I think the only useful option is to use a cookie.
When a URL with the wrong slug is requested, set a cookie for that URL without the slug:
$path = substr($_SERVER['REQUEST_URI'], 0, strrpos($_SERVER['REQUEST_URI'], '/')+1);
setcookie('wrong-slug', 1, 0, $path);
Then test if such a cookie exists and display your message:
if (isset($_COOKIE['wrong-slug'])) {
echo 'The location of this resource has changed. Please update your bookmarks.';
}
Several solutions come to mind:
You could try with get_headers() ah no, it dispatches a request to the URL, which is not what you want
Since you are redirecting and testing for the redirect from the same machine anyway, you could simply write a message about the wrong slug into the user's session and display it the next time the view template is rendered. Many frameworks have a flash messenger component, that allow you do that easily, e.g. with Zend Framework you would use the following code in your controller action
$flashMessenger = $this->_helper->getHelper('FlashMessenger'); $flashMessenger->addMessage('We did something in the last request');
Instead of redirecting immediately when a wrong slug is found, you just render a View template that tells your user about the wrong slug and then use a meta or javascript redirect from the template. Optionally, you'd also write a plain link with the right slug to the template.
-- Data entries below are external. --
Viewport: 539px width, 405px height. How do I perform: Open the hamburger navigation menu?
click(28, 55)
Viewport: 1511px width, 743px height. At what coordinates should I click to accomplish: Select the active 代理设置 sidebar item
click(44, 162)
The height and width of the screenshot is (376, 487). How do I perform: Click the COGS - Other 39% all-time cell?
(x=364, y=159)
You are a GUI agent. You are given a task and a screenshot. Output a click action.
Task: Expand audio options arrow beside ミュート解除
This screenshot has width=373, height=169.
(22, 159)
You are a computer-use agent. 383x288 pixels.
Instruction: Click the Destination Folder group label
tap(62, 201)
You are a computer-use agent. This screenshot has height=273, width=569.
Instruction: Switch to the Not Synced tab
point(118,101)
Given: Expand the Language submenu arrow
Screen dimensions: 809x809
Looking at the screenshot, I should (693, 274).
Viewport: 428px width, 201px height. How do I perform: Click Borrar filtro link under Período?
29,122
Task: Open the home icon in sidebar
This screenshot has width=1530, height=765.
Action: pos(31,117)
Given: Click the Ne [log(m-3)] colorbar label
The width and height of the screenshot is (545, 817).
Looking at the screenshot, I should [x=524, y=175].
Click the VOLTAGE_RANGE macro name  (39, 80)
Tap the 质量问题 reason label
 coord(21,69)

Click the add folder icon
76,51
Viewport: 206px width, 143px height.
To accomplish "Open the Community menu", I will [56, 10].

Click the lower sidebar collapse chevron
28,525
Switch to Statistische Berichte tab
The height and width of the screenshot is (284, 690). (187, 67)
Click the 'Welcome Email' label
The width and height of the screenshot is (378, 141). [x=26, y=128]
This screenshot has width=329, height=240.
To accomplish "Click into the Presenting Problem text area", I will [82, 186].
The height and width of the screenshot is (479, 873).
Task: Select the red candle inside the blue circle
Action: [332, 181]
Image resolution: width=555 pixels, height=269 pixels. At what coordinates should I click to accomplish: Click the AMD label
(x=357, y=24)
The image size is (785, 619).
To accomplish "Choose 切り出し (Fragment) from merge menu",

And finally, you could also inject a custom header into the redirect via header(), which can then be read from your script. won't work either, because they will be lost once the browser got the redirect from the server
A solution might be to check the $_SERVER['HTTP_REFERER']
in the "new" page : if it is set and corresponds to the "old" page, it's probably because your user has been redirected -- which means you might want to display your message.
But note that the Referer is sent by the user's browser, and can be either disabled or forged -- so it's OK to use it to enhance the experience, but you must not rely on it for anything critical.
Found a working solution:
Start session.
Check session, if $_SESSION['INVALID_SLUG'] exists display message then unset session
else
Retreive slug from database e.g. /11/right-slug
Get current URI e.g. /11/wrong-slug
Compare, if different set $_SESSION['INVALID_SLUG'] and redirect to correct page
Any feedback? I realise this will not detect a 301 redirect itself more detect a trigger assosiated with the redirect.
Thanks for all the help.
Alternatively you could append a GET parameter to your url (if you don't mind that), and check for it in your PHP script. Something like:
http://example.com/11/right-slug?corrected-from=http://example.com/11/wrong-slug
On the same note you can use the session or cookies, but you must take care to remove them after detection.